- WHAT YOU ARE ASKED TO DO -
Give back each entry exactly as written, apart from the pictures.

[Stored items from a collection]

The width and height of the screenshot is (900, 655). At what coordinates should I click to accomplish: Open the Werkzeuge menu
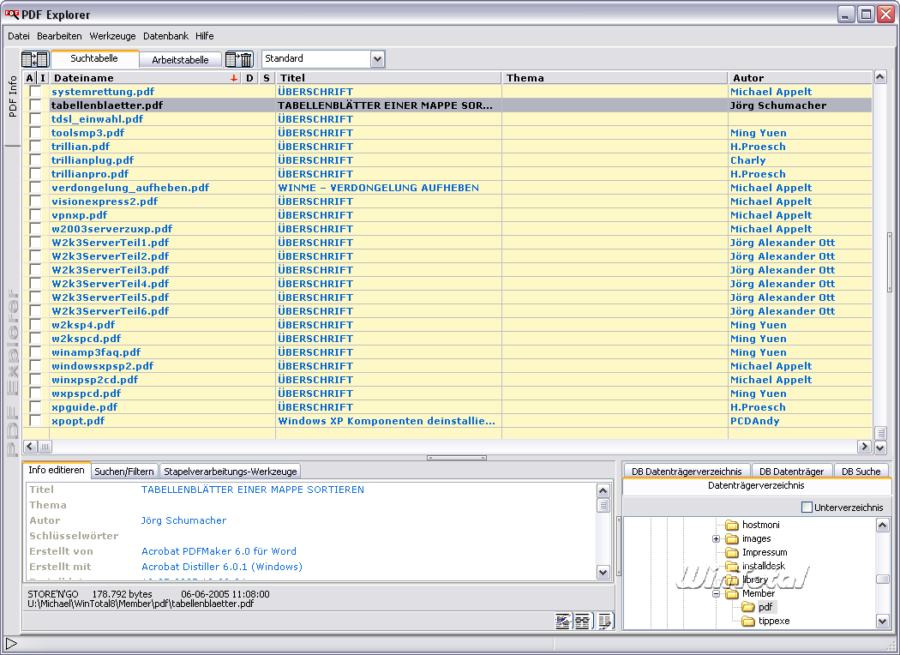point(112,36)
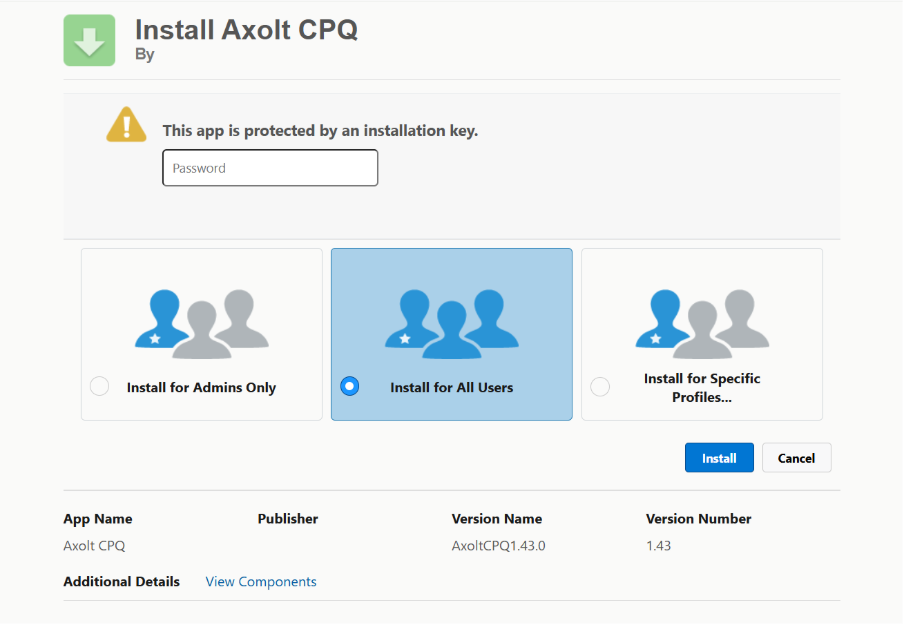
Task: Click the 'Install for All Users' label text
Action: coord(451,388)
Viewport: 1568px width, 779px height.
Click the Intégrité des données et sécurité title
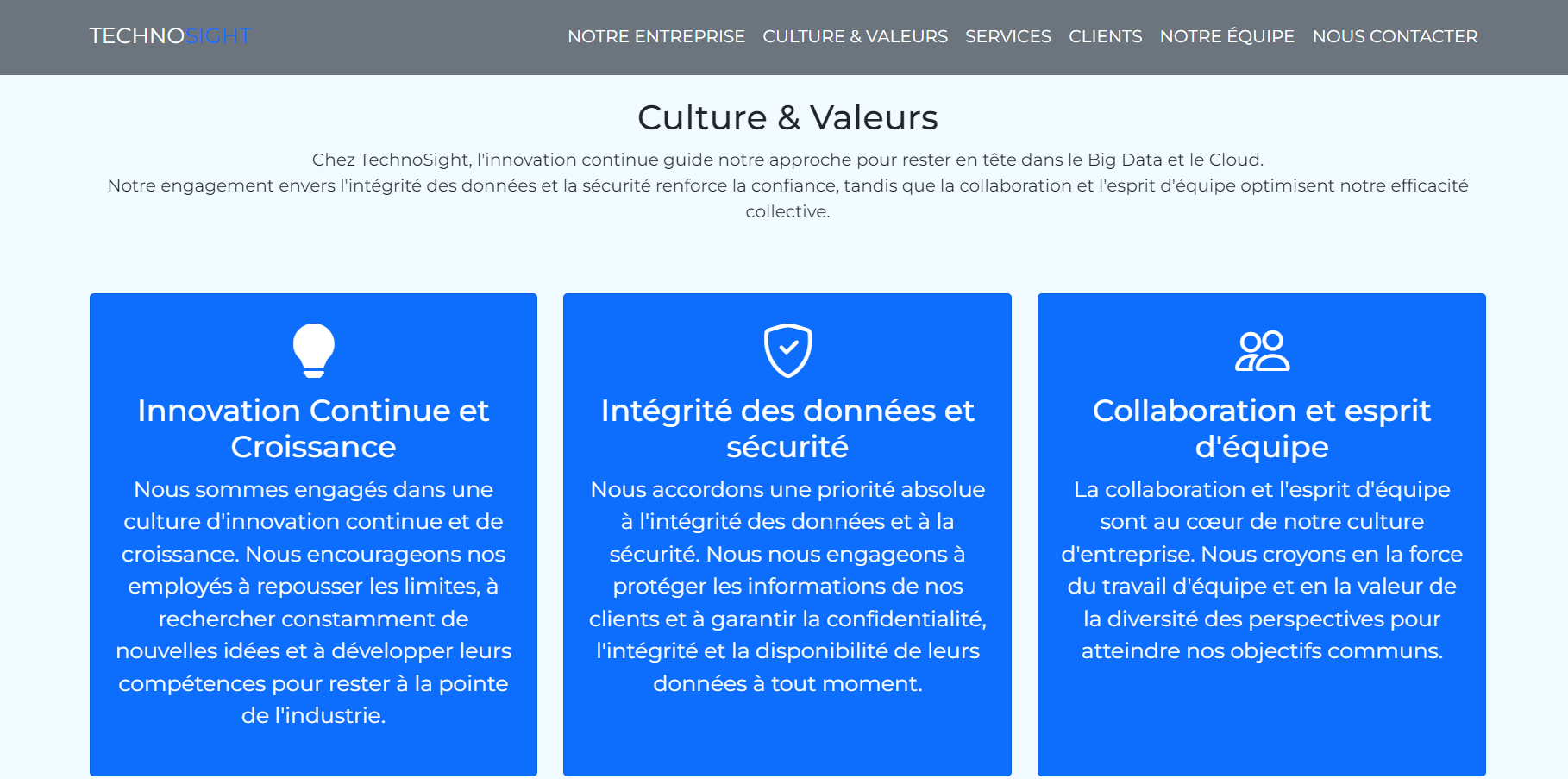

- TASK SOLUTION -
The width and height of the screenshot is (900, 655). At what coordinates should I click to accomplish: Open the Werkzeuge menu
point(112,36)
Task: Click the 'Install for All Users' label text
Action: coord(451,388)
Viewport: 1568px width, 779px height.
Click the Intégrité des données et sécurité title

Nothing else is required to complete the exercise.